Policy / Capability #
who may do what, to which resource, under which context?
policy = rule for deciding authority
capability = credential that carries authority
enforcement = the place where the decision is applied
Role in the catalog: this block is boundary.md’s crossing discipline, promoted to its own module. boundary.md owns where the lines are; this file owns what happens at the gate.
Central tension (this is axis 1’s tradeoff, stated up front):
local, fast, available decisions
vs
fresh, revocable, globally consistent decisions
Design Axes (the core module) #
Axis 1 — Where Authority Lives (the structural cleave) #
lookup: authority is a fact in a store, evaluated at decision time
(RBAC bindings, IAM policies, Zanzibar tuples)
token: authority is carried in the credential, verified locally
(presigned URL, bearer token, macaroon, x.509 SAN)
This changes the interface shape, not just policy:
lookup -> decision needs the store: fresh, revocable, centrally auditable,
but a runtime dependency on every request path
token -> verification needs only a key: fast, partition-tolerant, offline,
but revocation becomes the hard problem and audit moves to issuance
Delegation/attenuation is not a type — it is the signature operation on token-based authority (macaroons: add caveats, never remove; each hop can only shrink the grant).
Interrogation:
Is the decision a lookup or a verification?
What breaks when the authority store is unreachable?
Who was the PDP for a token? (answer: the issuer, at issuance time)
Can a holder attenuate before passing on, or only forward the full grant?
Axis 2 — Decision Model (how the decision is computed) #
Substitutable evaluation languages, freely composed in practice:
role lookup (RBAC): principal -> role -> permitted actions
cheap, legible; pays: role explosion, scope reuse
attribute predicate (ABAC): f(principal attrs, resource attrs, action, context)
expressive; pays: missing/spoofed attributes,
rule-interaction opacity
graph reachability (ReBAC): does a path exist in the relationship graph?
natural for sharing/hierarchy; pays: traversal cost,
inherited access that no one can explain
Compositions are the norm: IAM = ABAC in role clothing; Zanzibar caveats = ABAC embedded in ReBAC.
Interrogation:
Can the decision be explained? (who granted this, via what path/rule?)
Who asserts each attribute, and can the requester influence it?
Is deny explicit or default? Do rules combine as first-deny-wins or any-allow?
For graphs: is depth bounded? Are cycles legal?
Axis 3 — Decision Topology (where evaluation runs) #
in-process, local data: evaluator inside the server (k8s RBAC in apiserver)
local engine, pushed data: sidecar/library + policy bundles (OPA, Istio AuthorizationPolicy)
remote central PDP: Check() per request (ext_authz, custom authz service)
precomputed into token: issuer was the PDP; runtime is
verification only (presigned URL, JWT scopes)
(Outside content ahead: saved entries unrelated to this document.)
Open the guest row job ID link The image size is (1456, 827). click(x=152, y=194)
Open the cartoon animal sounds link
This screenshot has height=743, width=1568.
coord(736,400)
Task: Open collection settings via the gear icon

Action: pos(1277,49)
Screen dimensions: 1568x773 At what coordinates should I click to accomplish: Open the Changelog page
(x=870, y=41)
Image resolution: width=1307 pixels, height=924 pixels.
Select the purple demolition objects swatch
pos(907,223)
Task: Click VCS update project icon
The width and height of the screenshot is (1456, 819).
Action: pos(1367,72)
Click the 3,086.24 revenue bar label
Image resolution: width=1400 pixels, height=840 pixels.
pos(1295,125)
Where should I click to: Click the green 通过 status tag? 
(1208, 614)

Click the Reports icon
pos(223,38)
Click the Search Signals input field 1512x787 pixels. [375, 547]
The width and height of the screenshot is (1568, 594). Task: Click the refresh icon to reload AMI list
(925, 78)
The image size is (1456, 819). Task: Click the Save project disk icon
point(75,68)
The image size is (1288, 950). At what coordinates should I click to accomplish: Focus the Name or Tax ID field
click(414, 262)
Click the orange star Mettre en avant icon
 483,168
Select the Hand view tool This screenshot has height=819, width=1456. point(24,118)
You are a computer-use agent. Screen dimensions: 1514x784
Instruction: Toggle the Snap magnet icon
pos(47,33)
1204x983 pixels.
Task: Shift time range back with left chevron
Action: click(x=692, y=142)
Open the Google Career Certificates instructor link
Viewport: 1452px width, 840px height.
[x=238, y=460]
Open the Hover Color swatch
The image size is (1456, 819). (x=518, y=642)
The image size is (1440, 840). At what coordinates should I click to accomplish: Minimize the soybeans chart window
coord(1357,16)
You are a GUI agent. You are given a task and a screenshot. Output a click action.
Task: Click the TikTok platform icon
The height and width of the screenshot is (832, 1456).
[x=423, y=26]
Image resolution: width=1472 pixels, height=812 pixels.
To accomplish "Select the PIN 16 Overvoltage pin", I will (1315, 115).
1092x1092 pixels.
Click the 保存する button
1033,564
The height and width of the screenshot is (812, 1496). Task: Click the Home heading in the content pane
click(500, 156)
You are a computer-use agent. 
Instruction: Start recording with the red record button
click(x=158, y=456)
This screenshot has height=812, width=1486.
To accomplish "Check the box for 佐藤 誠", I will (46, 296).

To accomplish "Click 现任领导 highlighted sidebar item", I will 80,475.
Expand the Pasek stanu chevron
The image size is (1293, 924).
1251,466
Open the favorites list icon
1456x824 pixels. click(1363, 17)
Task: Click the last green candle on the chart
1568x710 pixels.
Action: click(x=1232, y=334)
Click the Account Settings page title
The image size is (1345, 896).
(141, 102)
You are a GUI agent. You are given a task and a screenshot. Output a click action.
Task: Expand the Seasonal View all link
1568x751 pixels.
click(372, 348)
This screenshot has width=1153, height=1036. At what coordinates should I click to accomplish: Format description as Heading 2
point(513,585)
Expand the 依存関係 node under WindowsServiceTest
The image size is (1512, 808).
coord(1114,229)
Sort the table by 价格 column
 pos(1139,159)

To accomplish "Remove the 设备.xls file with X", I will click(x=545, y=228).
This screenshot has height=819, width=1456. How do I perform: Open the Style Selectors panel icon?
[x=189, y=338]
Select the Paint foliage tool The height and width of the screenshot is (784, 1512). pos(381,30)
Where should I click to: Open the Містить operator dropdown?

The pushed-bundle case is control-plane/data-plane (boundary.md #13) wearing policy clothes — same machinery and same failure modes as xDS:
bundle version skew across enforcers = xDS staleness
last-good-policy on distribution failure = last-good-config
Central PDP adds the gate’s own availability question:
PDP outage: fail open (availability, security hole)
or fail closed (secure, everything stops)?
decision caches trade the same coin as tokens: speed for staleness
Interrogation:
Where is policy stored / evaluated / enforced? (three different places, usually)
Latency budget: can the request path afford a remote Check()?
What version of policy did this enforcer use, and how would you know?
Fail-open or fail-closed — decided explicitly, per enforcement point?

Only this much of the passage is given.